Die Gruppe im Sulztal, einem östlichen Seitental des Ötztals, hatte ausgehend von der Amberger Hütte eine Skitour in Richtung des Atterkarjöchl unternommen. Als sie einen sehr steilen Nordosthang querten, löste sich über ihnen kurz vor 11.00 Uhr plötzlich eine rund 20 Meter breite Schneebrettlawine. Ein 60-jähriger Deutscher und eine 58-jährige Landsfrau aus dem Landkreis Erlangen-Höchstadt wurden von den Schneemassen erfasst, 50 bis 100 Meter mitgerissen und teilverschüttet, berichtete die Polizei.

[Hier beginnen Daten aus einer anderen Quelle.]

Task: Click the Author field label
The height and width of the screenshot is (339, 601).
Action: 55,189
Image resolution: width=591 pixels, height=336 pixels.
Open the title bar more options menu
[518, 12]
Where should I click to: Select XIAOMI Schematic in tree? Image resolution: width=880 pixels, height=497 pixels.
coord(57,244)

Die 58-Jährige blieb unverletzt, der 60-Jährige wurde leicht verletzt, konnte jedoch noch selbstständig zur Amberger Hütte absteigen.
Die beiden hatten neben der Notfallausrüstung auch einen Lawinenairbag-Rucksack bei sich, den sie auslösen konnten. Die beiden anderen deutschen Gruppenmitglieder, ein 56-Jähriger und eine 28-Jährige, befanden sich außerhalb des Anrisses und wurden von der Lawine nicht erfasst.

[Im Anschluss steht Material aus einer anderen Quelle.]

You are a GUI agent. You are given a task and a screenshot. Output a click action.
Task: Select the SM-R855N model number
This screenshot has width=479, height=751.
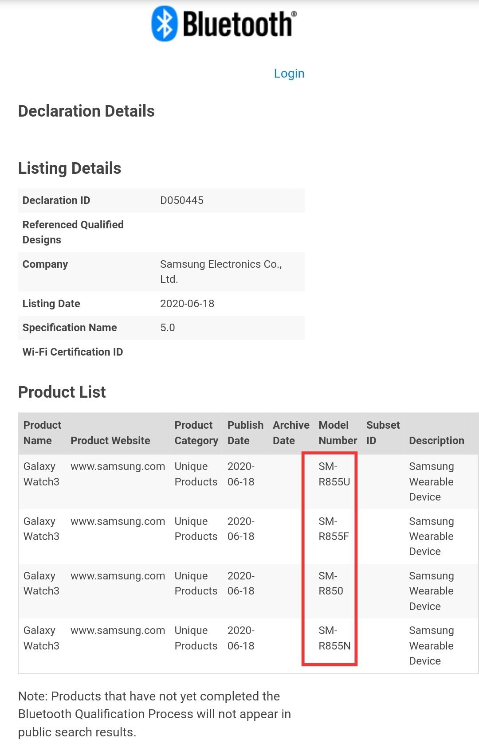(x=334, y=638)
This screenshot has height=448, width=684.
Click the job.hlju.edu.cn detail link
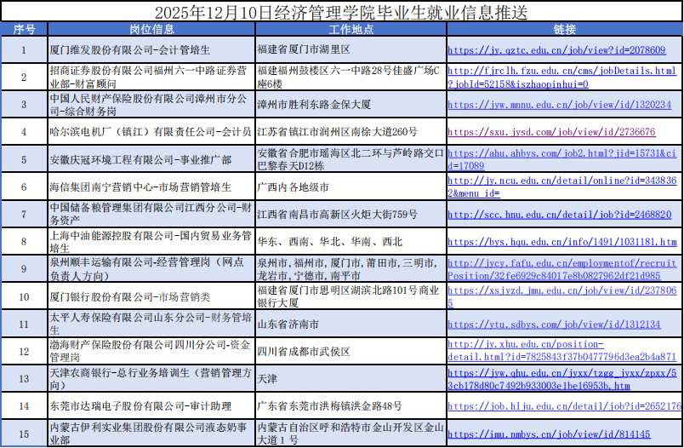pos(564,407)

Lawinenabgang ohne Verschüttete löste Sucheinsatz aus
Ebenfalls Samstagvormittag löste ein 29-jähriger schwedischer Snowboarder im Variantenbereich östlich der Wanglspitze im Zillertal eine Lawine aus. Der Mann wurde weder verschüttet noch verletzt und fuhr schließlich talwärts weiter, ohne den Lawinenabgang zu melden, berichtete die Polizei. Am frühen Nachmittag bemerkte schließlich ein Mitarbeiter der Hornbergbahn den Lawinenabgang und setzte einen Notruf ab. Die Besatzung eines Rettungshubschraubers ortete daraufhin beim Überflug sowohl Ein- als auch Ausfahrtsspuren. Deshalb wurde ein Rettungseinsatz eingeleitet, an dem auch der Polizeihubschrauber “Libelle” sowie Alpinpolizei und Bergrettung beteiligt waren. Erst als der Schwede schließlich den Hubschraubereinsatz registrierte, teilte er der Leitstelle mit, dass er das Schneebrett ausgelöst habe und niemand verschüttet worden sei.

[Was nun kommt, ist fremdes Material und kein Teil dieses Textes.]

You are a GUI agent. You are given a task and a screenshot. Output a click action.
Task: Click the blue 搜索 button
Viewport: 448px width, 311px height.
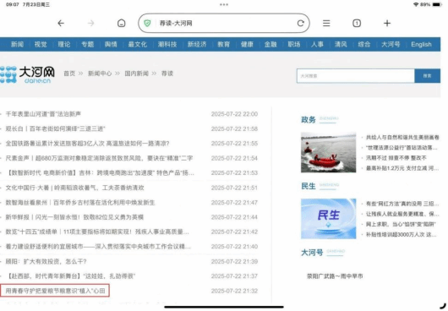[x=427, y=76]
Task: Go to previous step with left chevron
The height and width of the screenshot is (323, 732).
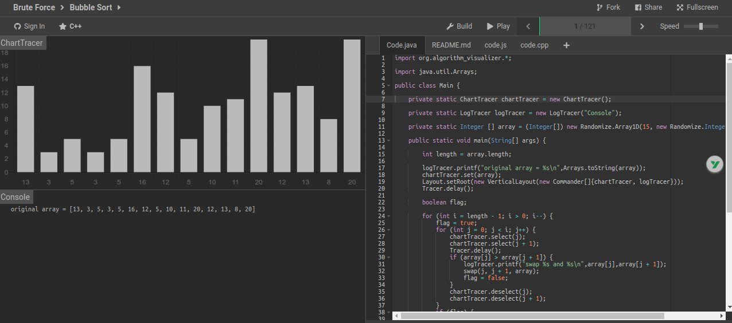Action: [528, 26]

Die Tiroler Polizei nahm den Vorfall jedenfalls zum Anlass, einen generellen eindringlichen Appell auszusprechen. Wintersportler, die eine Lawine auslösen, bei der definitiv niemand verschüttet wurde, sollten dies umgehend der Leitstelle oder den örtlichen Bergbahnen melden, verlautete es in einer Aussendung.
Erhebliche Lawinengefahr in Tirol
In Tirol herrschte am Samstag verbreitet Lawinenwarnstufe 3 auf der fünfteiligen Skala, also erhebliche Gefahr. Bei dieser Gefahrenstufe passieren erfahrungsgemäß die meisten Lawinenunfälle. Schneebretter könnten sehr leicht im schwachen Altschnee ausgelöst werden, hatte der Lawinenwarndienst am Freitag bekanntgegeben. Dies vor allem an West-, Nord- und Osthängen oberhalb der Waldgrenze, vereinzelt auch an Südhängen oberhalb von rund 2.200 Metern.